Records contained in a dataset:

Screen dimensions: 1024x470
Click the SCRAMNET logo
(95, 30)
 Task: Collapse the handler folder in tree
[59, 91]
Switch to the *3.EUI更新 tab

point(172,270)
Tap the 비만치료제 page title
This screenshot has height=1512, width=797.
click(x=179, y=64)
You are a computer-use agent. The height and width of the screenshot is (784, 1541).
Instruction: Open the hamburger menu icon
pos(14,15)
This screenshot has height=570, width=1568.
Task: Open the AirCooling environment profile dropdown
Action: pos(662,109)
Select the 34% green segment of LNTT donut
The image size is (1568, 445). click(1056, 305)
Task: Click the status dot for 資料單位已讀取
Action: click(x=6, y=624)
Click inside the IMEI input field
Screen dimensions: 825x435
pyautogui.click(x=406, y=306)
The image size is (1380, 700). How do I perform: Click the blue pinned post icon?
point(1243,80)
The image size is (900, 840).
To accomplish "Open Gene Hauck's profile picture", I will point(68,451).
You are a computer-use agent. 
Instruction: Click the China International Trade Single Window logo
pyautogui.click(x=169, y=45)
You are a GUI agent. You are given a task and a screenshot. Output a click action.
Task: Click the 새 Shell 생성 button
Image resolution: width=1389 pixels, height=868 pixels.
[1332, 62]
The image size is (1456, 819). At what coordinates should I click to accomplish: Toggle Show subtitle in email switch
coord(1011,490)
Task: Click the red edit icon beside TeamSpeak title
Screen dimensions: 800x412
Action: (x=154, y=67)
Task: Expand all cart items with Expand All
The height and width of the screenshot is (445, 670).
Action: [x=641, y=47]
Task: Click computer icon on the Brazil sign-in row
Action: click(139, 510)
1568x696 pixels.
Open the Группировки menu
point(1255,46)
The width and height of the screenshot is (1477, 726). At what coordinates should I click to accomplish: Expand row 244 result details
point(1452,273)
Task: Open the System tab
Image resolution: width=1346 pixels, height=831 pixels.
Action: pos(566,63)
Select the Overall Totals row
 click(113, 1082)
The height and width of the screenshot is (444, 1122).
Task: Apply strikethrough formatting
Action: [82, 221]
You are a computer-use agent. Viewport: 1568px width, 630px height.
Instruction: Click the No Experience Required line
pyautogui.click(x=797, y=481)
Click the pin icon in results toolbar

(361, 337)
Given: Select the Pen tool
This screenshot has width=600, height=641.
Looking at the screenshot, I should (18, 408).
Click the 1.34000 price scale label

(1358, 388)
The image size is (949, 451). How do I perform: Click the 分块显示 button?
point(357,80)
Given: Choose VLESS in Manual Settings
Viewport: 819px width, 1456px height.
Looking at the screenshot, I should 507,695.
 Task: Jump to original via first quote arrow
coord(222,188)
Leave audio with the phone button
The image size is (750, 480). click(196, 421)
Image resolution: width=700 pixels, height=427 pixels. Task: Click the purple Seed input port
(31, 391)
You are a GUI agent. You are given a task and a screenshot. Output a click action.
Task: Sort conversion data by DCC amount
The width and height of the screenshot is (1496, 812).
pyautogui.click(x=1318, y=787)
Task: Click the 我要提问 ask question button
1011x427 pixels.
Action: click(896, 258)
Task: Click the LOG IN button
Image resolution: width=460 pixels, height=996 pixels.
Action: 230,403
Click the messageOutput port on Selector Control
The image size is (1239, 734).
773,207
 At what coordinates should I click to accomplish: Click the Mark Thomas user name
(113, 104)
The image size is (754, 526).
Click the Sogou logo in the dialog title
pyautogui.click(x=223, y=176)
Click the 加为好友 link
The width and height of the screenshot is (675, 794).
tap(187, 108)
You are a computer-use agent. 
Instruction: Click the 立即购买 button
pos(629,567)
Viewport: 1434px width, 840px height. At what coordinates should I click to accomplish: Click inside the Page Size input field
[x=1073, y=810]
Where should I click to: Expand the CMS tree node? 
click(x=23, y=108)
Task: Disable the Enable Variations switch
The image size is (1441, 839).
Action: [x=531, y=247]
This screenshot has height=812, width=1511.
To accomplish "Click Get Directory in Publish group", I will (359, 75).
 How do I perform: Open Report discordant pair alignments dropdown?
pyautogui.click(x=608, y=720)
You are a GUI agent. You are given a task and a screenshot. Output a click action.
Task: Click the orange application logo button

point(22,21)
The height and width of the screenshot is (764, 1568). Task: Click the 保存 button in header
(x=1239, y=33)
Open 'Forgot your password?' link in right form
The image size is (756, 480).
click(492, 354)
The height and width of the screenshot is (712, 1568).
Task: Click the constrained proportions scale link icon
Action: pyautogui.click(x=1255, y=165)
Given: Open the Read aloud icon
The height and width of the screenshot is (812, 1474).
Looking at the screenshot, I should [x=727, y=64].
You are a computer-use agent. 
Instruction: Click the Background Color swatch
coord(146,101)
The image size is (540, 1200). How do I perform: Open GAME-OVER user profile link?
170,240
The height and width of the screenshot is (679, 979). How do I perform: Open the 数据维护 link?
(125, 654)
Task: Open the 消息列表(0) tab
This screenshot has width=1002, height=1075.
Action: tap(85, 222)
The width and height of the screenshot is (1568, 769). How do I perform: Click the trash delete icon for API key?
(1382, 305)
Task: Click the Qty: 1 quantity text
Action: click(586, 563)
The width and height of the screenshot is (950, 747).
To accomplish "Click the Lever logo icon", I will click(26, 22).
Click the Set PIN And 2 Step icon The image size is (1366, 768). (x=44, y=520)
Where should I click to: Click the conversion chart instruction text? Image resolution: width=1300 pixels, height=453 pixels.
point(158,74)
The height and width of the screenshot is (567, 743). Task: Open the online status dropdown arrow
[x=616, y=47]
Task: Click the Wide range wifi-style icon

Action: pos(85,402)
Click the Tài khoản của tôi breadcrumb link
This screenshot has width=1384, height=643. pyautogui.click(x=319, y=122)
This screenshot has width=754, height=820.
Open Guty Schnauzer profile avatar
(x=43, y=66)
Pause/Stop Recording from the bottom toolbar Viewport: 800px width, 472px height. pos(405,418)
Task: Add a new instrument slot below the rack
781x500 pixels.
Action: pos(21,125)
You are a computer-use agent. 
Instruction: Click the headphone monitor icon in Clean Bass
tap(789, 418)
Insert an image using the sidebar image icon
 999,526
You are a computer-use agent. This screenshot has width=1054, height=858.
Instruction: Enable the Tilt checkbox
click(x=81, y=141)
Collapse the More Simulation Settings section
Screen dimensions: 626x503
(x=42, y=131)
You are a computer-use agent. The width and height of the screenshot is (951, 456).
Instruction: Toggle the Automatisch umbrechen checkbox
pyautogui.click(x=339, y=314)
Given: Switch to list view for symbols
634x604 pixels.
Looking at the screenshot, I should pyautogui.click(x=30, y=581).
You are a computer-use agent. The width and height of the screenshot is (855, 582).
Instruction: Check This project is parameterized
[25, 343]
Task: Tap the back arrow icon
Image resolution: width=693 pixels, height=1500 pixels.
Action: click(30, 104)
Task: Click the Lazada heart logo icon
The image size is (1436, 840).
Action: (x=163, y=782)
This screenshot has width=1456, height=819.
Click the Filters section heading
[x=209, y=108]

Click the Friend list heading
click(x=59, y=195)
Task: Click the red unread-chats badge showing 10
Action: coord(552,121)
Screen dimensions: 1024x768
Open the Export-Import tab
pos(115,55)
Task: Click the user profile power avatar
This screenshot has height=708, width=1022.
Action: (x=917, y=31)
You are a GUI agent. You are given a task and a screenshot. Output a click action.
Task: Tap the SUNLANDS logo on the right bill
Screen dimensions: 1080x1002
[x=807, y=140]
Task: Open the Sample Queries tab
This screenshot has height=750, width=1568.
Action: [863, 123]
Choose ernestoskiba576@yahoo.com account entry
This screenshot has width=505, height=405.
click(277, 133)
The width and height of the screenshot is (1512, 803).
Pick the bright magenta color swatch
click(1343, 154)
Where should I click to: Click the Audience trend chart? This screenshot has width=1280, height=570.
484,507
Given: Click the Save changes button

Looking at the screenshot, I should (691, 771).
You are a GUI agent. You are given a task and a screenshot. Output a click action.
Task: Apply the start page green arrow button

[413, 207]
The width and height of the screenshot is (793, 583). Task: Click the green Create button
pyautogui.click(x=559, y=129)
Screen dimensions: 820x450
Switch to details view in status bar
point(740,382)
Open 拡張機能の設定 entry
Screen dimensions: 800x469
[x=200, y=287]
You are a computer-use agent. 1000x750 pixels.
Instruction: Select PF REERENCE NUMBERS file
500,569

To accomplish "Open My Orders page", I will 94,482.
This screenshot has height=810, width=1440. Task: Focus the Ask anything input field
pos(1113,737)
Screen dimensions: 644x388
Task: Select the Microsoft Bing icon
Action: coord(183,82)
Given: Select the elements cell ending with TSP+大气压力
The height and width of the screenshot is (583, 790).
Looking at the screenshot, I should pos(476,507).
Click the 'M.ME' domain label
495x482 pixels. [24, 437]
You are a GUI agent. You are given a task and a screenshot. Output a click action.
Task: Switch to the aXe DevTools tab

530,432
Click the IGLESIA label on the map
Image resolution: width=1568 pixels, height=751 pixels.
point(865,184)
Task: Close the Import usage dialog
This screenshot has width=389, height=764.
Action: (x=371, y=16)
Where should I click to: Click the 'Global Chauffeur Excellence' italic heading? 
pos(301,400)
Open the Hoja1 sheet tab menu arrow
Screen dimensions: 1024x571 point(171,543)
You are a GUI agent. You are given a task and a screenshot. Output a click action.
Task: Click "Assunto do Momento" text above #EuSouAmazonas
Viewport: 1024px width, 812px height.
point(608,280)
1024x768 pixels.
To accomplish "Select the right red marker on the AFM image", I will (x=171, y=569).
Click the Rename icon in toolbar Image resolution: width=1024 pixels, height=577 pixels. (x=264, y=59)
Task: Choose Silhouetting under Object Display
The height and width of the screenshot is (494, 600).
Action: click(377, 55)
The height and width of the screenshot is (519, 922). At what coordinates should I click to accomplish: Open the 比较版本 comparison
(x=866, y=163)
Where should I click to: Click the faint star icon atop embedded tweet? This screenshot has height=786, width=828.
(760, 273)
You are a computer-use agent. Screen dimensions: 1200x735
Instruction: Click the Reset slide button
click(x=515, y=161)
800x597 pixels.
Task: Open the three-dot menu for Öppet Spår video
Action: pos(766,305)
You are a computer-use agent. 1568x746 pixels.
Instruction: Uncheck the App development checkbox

YOUR TASK: Lines containing the word "will": how many are there in the data above? Reply with only that number.

RESPONSE TO THIS EXERCISE: 5